Proponerse a través de
un símbolo (el violín) bordar de una manera ecléctica y
polisémica un tema recurrente como el erotismo, ilustrándolo
mediante citas constantes a la historia del arte y del mundo en
general, le dio a la obra de Lídice un estimable valor como actitud
artística.
Muy necesitada está la
coreografía cubana de aventurarse en estas investigaciones
complejas y asirse a un conocimiento amplio para luego, en el
proceso de síntesis de imágenes y movimientos que es la danza,
conformar un producto sustancioso, grande y espectacular.

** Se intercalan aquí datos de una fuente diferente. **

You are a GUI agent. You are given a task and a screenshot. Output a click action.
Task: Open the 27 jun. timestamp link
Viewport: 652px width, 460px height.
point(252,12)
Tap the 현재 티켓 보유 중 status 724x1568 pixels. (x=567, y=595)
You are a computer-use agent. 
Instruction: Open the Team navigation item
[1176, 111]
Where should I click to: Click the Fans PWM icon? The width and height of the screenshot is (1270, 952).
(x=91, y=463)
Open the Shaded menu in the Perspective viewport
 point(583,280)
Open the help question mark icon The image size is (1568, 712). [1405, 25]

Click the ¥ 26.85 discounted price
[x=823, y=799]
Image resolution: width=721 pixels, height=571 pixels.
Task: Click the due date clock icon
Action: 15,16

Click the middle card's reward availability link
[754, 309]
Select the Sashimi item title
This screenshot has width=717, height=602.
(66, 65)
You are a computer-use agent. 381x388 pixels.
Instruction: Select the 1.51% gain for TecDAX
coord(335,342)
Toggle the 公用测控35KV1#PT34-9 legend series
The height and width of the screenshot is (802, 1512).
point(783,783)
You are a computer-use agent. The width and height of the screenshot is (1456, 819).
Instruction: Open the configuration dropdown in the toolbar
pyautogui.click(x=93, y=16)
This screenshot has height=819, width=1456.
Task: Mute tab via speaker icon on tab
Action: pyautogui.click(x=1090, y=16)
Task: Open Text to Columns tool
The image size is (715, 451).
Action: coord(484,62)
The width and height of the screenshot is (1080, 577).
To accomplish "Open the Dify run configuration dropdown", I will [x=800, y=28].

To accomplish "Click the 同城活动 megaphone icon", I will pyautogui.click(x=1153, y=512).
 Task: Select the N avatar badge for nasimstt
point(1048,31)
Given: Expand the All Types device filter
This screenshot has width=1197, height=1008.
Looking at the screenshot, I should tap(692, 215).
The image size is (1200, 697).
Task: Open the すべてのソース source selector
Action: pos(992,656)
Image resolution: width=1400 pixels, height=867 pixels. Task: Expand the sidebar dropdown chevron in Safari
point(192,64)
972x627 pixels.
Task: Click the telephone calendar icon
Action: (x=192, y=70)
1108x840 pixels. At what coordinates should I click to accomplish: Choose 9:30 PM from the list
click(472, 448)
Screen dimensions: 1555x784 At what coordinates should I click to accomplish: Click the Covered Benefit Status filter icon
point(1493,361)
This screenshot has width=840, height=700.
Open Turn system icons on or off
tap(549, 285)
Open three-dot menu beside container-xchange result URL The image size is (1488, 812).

Yordan Mayedo como Narciso,
luego de interpretar a Marat
y antes de convertirse en el
cisne de Leda.
Lídice apuntó bien en
sus intenciones. Sensacional premisa fue mirar lo erótico desde
diferentes aristas, tiempos, espacios y filosofías, recrear esta
diversidad con herencias de la cultura universal, todo mezclado y
con desenfado, como se ensamblan los productos de la postmodernidad.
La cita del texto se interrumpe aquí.